What the task asks: Please find all lines in the data that hold the string "agent" and copy them.

Data supplied:
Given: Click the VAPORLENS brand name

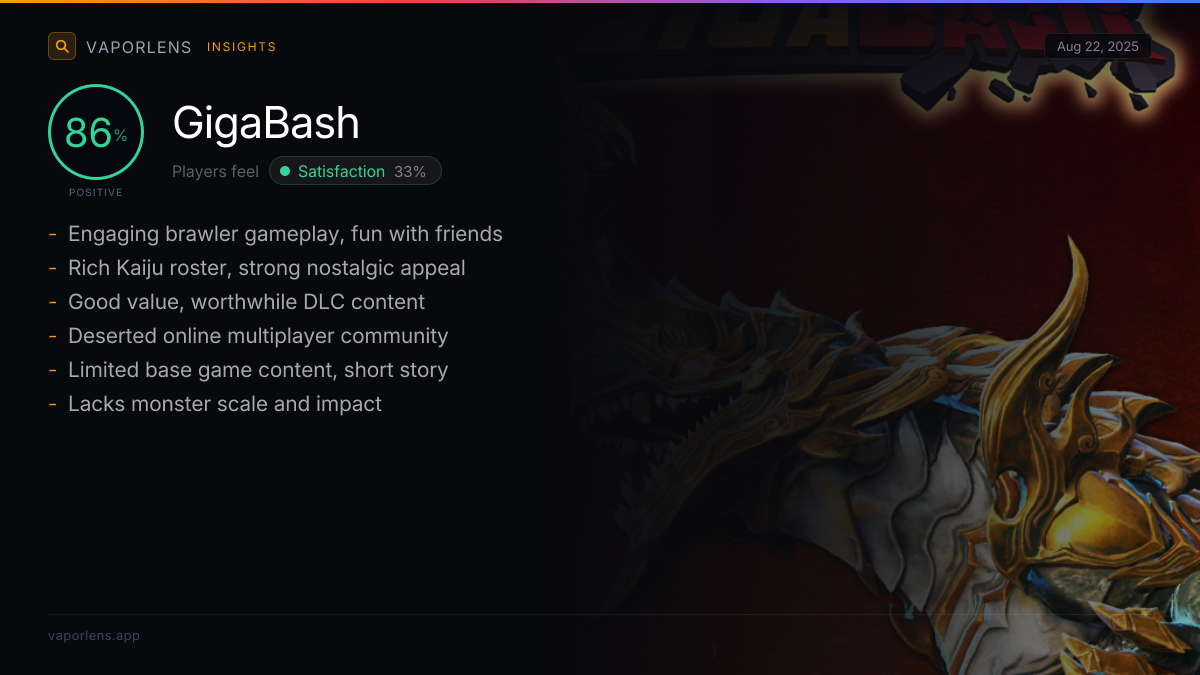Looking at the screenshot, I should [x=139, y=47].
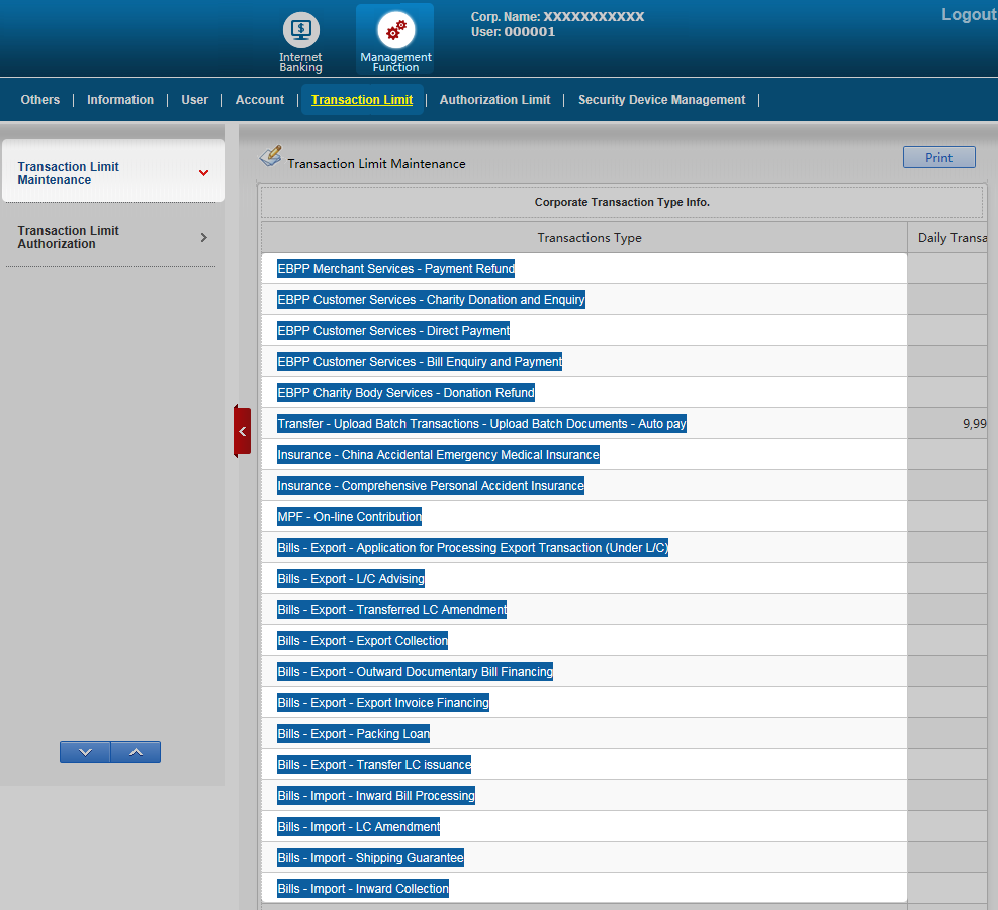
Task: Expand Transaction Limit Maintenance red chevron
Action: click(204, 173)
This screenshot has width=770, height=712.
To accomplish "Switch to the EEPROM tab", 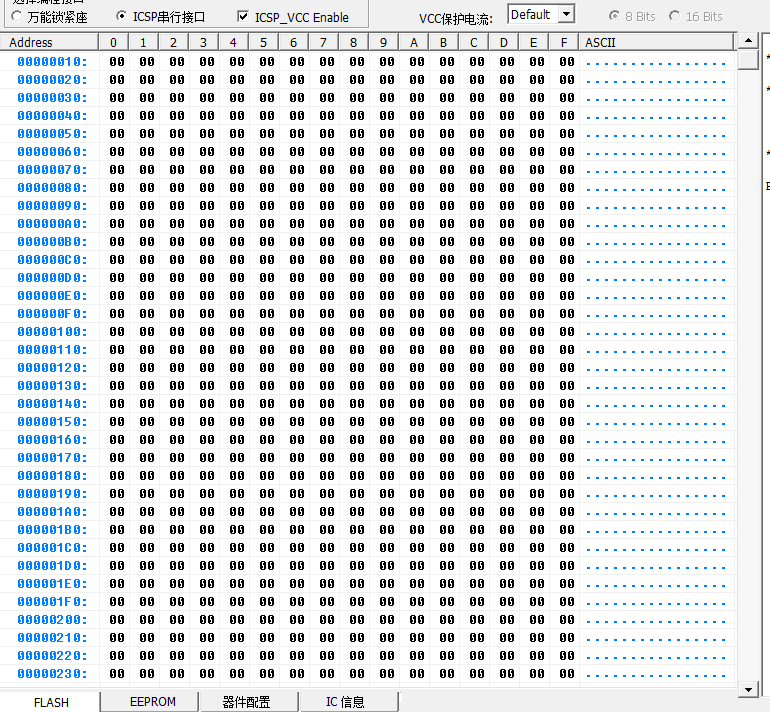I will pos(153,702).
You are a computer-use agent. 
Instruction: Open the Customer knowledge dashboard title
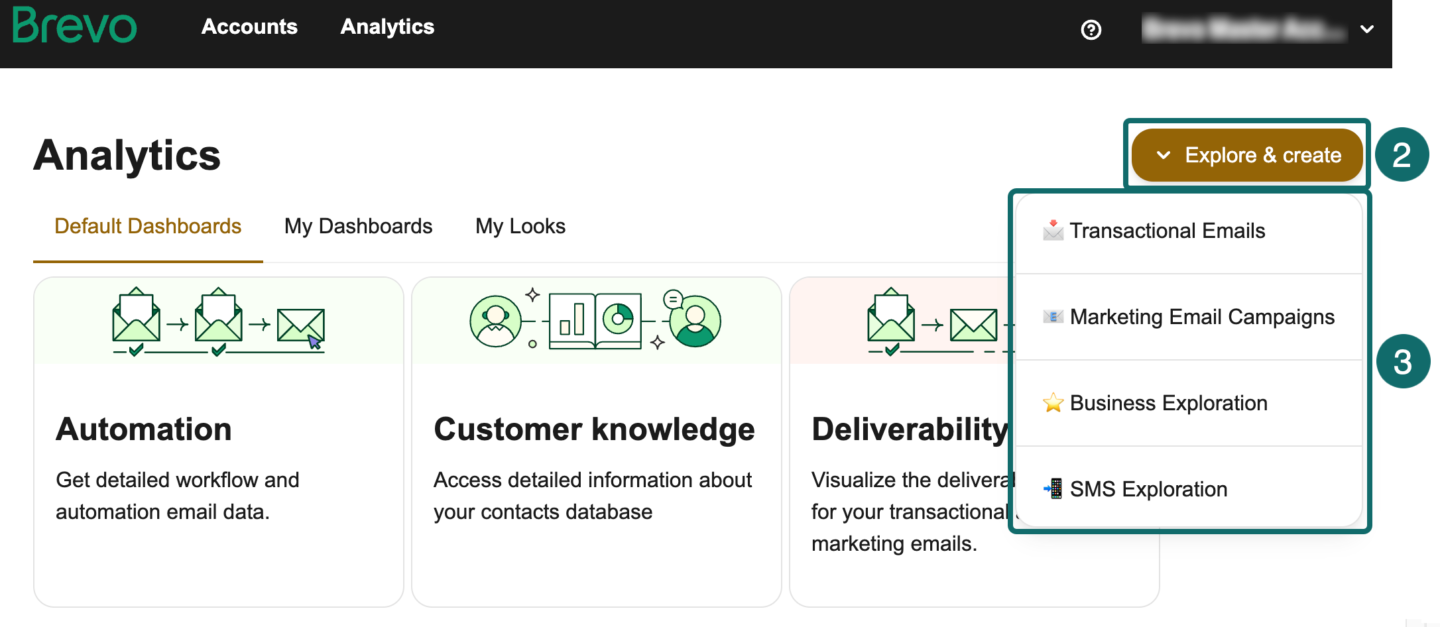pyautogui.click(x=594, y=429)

==

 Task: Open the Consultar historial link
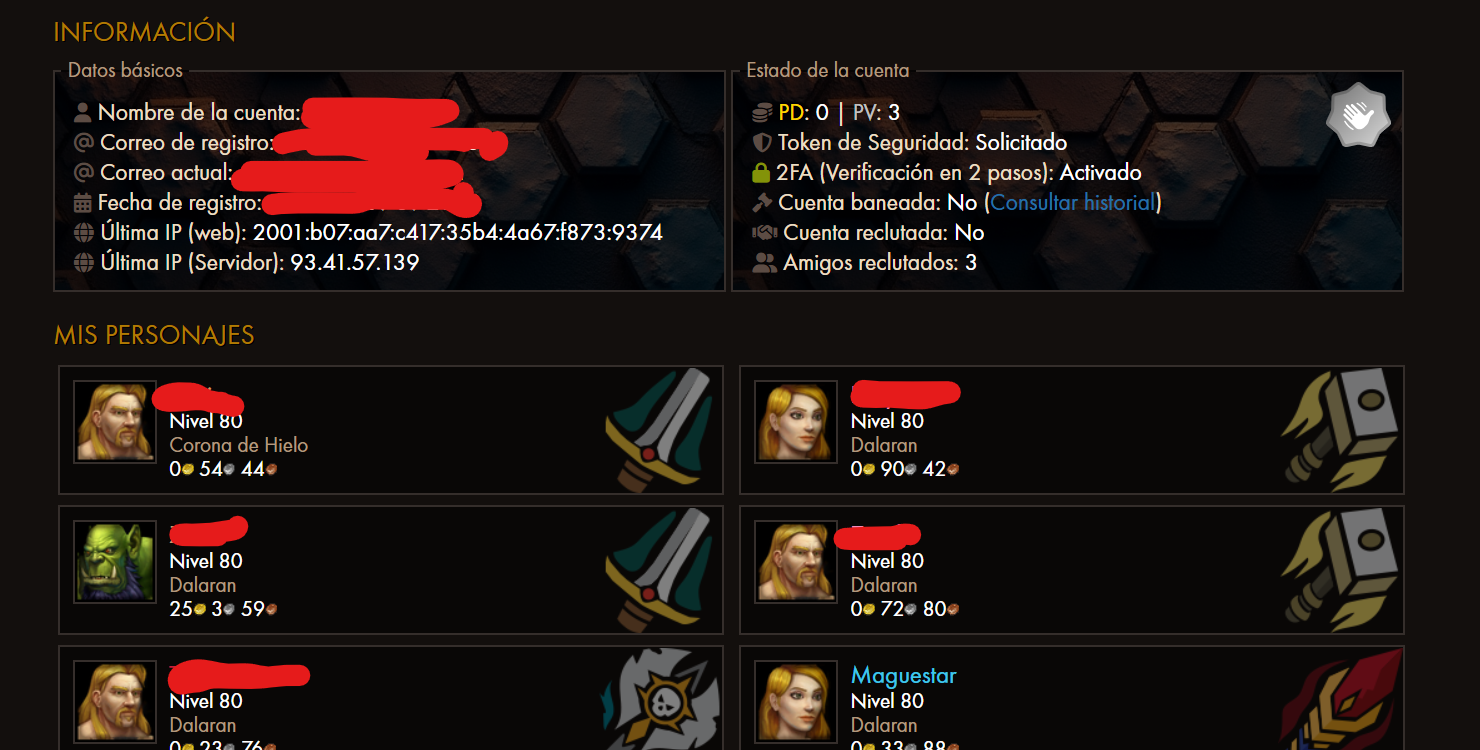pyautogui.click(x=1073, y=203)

...

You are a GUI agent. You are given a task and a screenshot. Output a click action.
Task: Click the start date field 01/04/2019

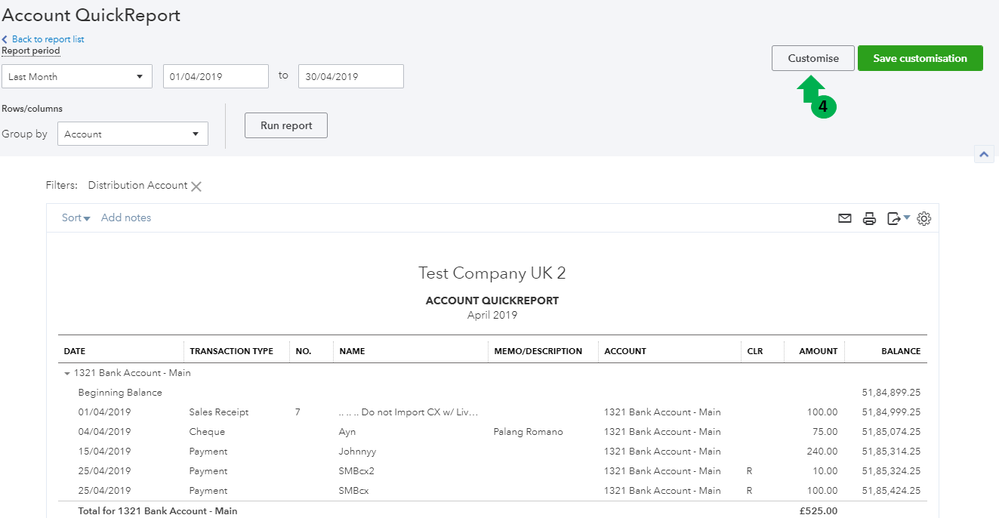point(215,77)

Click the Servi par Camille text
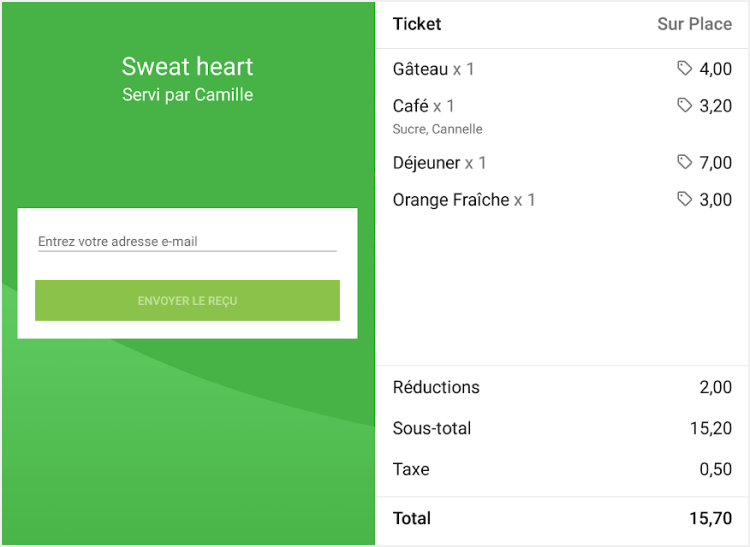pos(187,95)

Output below:
You are a computer-use agent. 
You are a GUI agent. You are given a task and a screenshot. Output a click action.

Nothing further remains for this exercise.